PROBLEMS TO SOLVE:
1. Decide whether each statement below agrees with the clang commit text: (a) the commit adds clang/test/Driver/pch-codegen.cpp, (b) the commit removes clang/test/PCH/codegen.cpp, and (c) the alternative command using -include-pch is what clang-cl's /Yc does internally. Answer yes or no for each, quoting the deciding words of the clang commit text.
2. Rewrite the paragraph of the clang commit text that begins "This way should be the same" more briefly, keeping its main facts.

>> Start DOCUMENT SEGMENT

2020-07-23 Thread Hans Wennborg via llvm-branch-commits

Author: Luboš Luňák
Date: 2020-07-23T14:54:03+02:00
New Revision: 3be0d8669f9a7e43cf909cdb29dc2cf087a4292d

URL: 
https://github.com/llvm/llvm-project/commit/3be0d8669f9a7e43cf909cdb29dc2cf087a4292d
DIFF: 
https://github.com/llvm/llvm-project/commit/3be0d8669f9a7e43cf909cdb29dc2cf087a4292d.diff

LOG: accept 'clang++ -c a.pch -o a.o' to create PCH's object file

This way should be the same like with a.pcm for modules.
An alternative way is 'clang++ -c empty.cpp -include-pch a.pch -o a.o
-Xclang -building-pch-with-obj', which is what clang-cl's /Yc does
internally.

Differential Revision: https://reviews.llvm.org/D83716

(cherry picked from commit 3895466e2c336c0797710ae35150ba1ce6bc0b96)

Added: 
clang/test/Driver/pch-codegen.cpp

Modified: 
clang/lib/Driver/Types.cpp
clang/lib/Frontend/CompilerInvocation.cpp
clang/test/PCH/codegen.cpp

Removed: 




diff  --git a/clang/lib/Driver/Types.cpp b/clang/lib/Driver/Types.cpp
index 399e26d8d64a..2050dffa6fa0 100644
--- a/clang/lib/Driver/Types.cpp
+++ b/clang/lib/Driver/Types.cpp
@@ -141,7 +141,7 @@ bool types::isAcceptedByClang(ID Id) {
   case TY_CXXHeader: case TY_PP_CXXHeader:
   case TY_ObjCXXHeader: case TY_PP_ObjCXXHeader:
   case TY_CXXModule: case TY_PP_CXXModule:
-  case TY_AST: case TY_ModuleFile:
+  case TY_AST: case TY_ModuleFile: case TY_PCH:
   case TY_LLVM_IR: case TY_LLVM_BC:
 return true;
   }

diff  --git a/clang/lib/Frontend/CompilerInvocation.cpp 
b/clang/lib/Frontend/CompilerInvocation.cpp
index 75d7cf5d26d3..73114c6d76cb 100644
--- a/clang/lib/Frontend/CompilerInvocation.cpp
+++ b/clang/lib/Frontend/CompilerInvocation.cpp
@@ -2022,8 +2022,9 @@ static InputKind ParseFrontendArgs(FrontendOptions &Opts, 
ArgList &Args,
 // FIXME: Supporting '-header-cpp-output' would be useful.

>> End DOCUMENT SEGMENT
>> Start SOURCE EXCERPT

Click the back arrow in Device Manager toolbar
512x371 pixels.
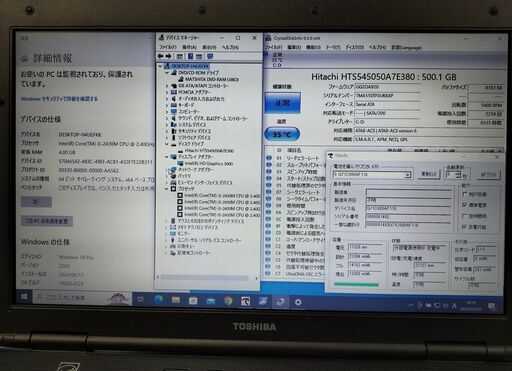tap(161, 56)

>> End SOURCE EXCERPT

ANSWERS BY TASK:
1.
(a) Yes: "clang/test/Driver/pch-codegen.cpp" is listed under "Added:".
(b) No: "clang/test/PCH/codegen.cpp" is listed under "Modified:".
(c) Yes: "which is what clang-cl's /Yc does internally."

2. This method should work like a.pcm does for modules. Another method is 'clang++ -c empty.cpp -include-pch a.pch -o a.o -Xclang -building-pch-with-obj', which clang-cl's /Yc uses internally.